Matthew 28:18-20—“All authority in heaven and on earth has been given to me. Go therefore and make disciples of all nations, baptizing them in the name of the Father and of the Son and of the Holy Spirit, teaching them to observe all that I have commanded you. And behold, I am with you always, to the end of the age.”

We’ve already established this week on the blog that the imperative in this passage, the main verb, is to “make disciples.” In Jesus' day many rabbis had "disciples" who followed the word and ways of their teachers. And that’s exactly what a disciple is. It’s a follower of Jesus. To make disciples, then, is to help others follow Jesus.

At PBC we regularly say that our mission as a church is to Glorify Jesus by shepherding sinners from lost to leader. But are we making disciples of everybody in our membership? Do we take seriously the “one another” commands throughout the New Testament that compel us to help one another follow Jesus? A just church is seeking to make disciples of every member, without distinction.

It may not surprise you, but this is always easier said than done! In fact, even in the earliest days of the church God’s people were sometimes tempted to prefer certain members above others.

In Galatians 2:11-12, Paul tells us that Peter was happily hanging out and eating with Gentile Christians at the local church in Antioch. Until, that is, Pastor James sends a group of very Jewish representatives from the church in Jerusalem to see how things are going in Antioch. At which point Peter withholds fellowship from his church family in Antioch because he’s afraid of what the Jewish people will think.

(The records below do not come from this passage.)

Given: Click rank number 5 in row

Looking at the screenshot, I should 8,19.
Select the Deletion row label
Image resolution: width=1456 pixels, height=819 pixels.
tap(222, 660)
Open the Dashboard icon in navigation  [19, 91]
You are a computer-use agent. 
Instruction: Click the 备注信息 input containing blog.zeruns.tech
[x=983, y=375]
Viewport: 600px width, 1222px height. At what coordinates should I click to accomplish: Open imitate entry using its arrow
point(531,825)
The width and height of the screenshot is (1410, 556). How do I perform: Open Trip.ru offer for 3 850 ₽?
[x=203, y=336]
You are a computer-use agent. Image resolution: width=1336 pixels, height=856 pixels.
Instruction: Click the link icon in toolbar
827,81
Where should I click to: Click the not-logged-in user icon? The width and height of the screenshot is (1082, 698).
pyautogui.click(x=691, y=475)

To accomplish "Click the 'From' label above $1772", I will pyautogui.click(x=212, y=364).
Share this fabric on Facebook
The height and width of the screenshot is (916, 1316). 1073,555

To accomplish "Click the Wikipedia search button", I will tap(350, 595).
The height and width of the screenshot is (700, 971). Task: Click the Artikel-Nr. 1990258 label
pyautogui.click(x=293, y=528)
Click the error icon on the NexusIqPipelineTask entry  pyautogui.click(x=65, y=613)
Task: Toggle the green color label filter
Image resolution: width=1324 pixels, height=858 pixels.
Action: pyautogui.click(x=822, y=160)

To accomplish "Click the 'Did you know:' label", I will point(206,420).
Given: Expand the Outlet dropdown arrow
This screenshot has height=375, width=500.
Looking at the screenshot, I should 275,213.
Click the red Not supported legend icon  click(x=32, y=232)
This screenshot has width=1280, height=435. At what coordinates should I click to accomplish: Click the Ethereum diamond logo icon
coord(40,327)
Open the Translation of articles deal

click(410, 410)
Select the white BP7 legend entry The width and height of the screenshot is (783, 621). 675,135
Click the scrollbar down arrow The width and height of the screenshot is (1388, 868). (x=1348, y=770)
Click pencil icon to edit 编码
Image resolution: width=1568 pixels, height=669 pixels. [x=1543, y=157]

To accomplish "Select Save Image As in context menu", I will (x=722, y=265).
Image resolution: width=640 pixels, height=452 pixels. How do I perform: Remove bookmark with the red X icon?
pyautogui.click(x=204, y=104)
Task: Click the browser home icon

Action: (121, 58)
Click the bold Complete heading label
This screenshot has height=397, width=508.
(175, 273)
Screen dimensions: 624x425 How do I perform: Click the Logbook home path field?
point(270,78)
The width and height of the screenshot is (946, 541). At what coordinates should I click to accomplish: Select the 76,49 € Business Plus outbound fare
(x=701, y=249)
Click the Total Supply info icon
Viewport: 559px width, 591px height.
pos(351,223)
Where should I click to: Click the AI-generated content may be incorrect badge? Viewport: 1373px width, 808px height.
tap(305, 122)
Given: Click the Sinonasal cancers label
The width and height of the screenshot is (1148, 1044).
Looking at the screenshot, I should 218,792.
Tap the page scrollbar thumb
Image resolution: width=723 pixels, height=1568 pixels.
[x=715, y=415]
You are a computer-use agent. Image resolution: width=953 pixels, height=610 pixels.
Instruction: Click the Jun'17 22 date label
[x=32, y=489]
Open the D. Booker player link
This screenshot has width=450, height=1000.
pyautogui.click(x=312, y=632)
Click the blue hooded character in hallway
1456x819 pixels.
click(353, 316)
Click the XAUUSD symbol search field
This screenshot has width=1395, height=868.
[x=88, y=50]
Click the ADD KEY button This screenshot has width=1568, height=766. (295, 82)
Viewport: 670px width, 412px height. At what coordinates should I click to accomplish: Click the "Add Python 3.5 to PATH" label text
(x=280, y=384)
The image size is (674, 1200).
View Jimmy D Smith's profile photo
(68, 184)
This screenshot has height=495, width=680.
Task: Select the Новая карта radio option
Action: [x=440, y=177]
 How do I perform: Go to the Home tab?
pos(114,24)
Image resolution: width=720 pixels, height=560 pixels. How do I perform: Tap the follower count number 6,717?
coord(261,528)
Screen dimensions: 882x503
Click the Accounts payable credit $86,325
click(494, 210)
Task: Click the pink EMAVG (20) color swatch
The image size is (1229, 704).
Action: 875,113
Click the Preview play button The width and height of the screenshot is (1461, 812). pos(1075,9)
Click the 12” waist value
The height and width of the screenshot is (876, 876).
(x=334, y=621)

Which teaches us an important lesson: it’s easy to prefer people who are like you.

Or consider the words of James in James 2:1-4My brothers, show no partiality as you hold the faith in our Lord Jesus Christ, the Lord of glory. For if a man wearing a gold ring and fine clothing comes into your assembly, and a poor man in shabby clothing also comes in, and if you pay attention to the one who wears the fine clothing and say, “You sit here in a good place,” while you say to the poor man, “You stand over there,” or, “Sit down at my feet,” have you not then made distinctions among yourselves and become judges with evil thoughts?

This is probably not a hypothetical scenario, but something that was happening in these churches. Which teaches us another important lesson: it’s easier to prefer people who can benefit you.

The church’s job is to make disciples, and to do that justly we must make disciples of everybody. Even if they’re different from us. Even if they can’t benefit us. We do it because that’s the mission of the church.